I've said before that I think that Aristotle being a brilliant man made a mistake when he said we need to be independent of each other.  I think independence is fine, but not of each other. Because we need to depend on each other, we need to build relationships and be in relationship with others.  Because loneliness is a horrible place to be.  And loneliness is that person that has not accepted that God loves them very much and is there for them and supports them and encourages them through Holy Spirit.  But there are people that don't do that.


And there are some good, solid Christian people who have horrible tempers, and explode and come unglued, and don't know how to manage that because they they've missed that emotional connection that they need to make.  But I believe it's changeable.  It's changeable if you make better decisions.  And you do that through disciplining yourself, to make decisions and disciplining yourself to go seek the information you need to continuously grow and stretch where you are so that you become all that you can become.  
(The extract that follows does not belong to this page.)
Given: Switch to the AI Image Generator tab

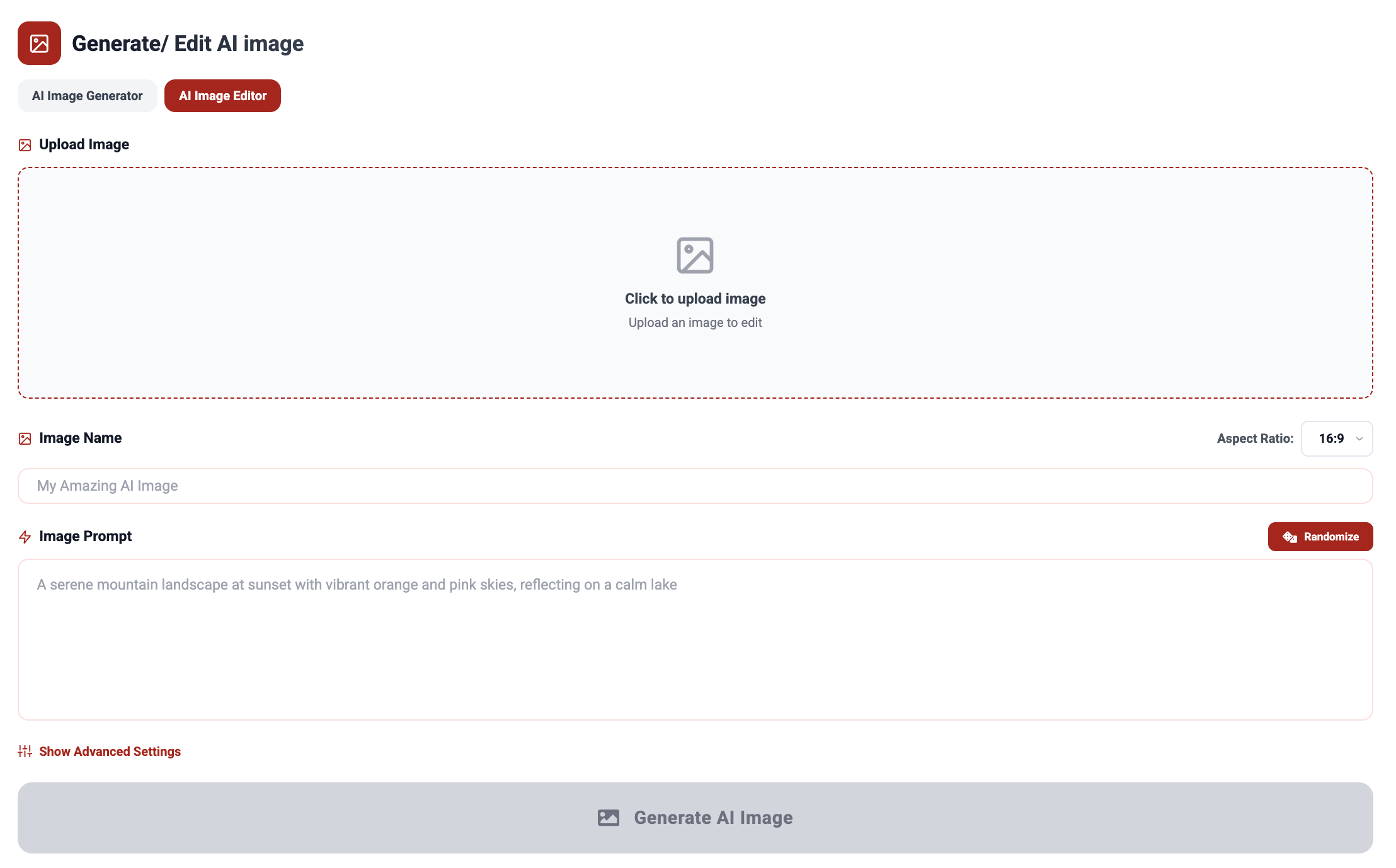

All your gifts and talents, all of your strengths, all of all of the things that belong in your life are there because you're making a contribution to the whole.  You're serving your community by serving yourself well.  Remember what we said, integrity is being honest enough with yourself to be honest with others.  And if we're loving our neighbor as our self, it requires us to have the kind of authenticity and self-esteem we need to continue on this desire to go forward and continue to grow forever.  And we grow lifelong when we learn lifelong, and that's where our benefit comes.


As I said in the last session, I'll repeat it here.  I'm very excited about Session 10 that's coming up because I think you're going to see this in a diagram that will help you really transform how you approach this issue and other issues you will face in your life.  It's one of the foundational pieces I put in my programs and it's there for you in this program because it's so valuable.  And some of you will look at this and not see as much in it with the first derivation of it.  But I believe if you look at it, and discipline yourself to go back to it, you'll recognize that you'll make better decisions and those decisions will lead to better outcomes. 


So you have nothing to fear but fear itself.  That was President Franklin Delano Roosevelt back in the 40s.  He was the president; he served longer than any other president.  And I think they changed the rules or the law with regard to how long you can serve as president after his term as president.  And he led us through a very horrible time in our culture.  And one of the statements that he made, one of the more powerful things that he said in all of his administration was, “You have nothing to fear, but fear itself.”  And we define that in one of the other sessions as False Evidence Appearing Real (F-E-A-R).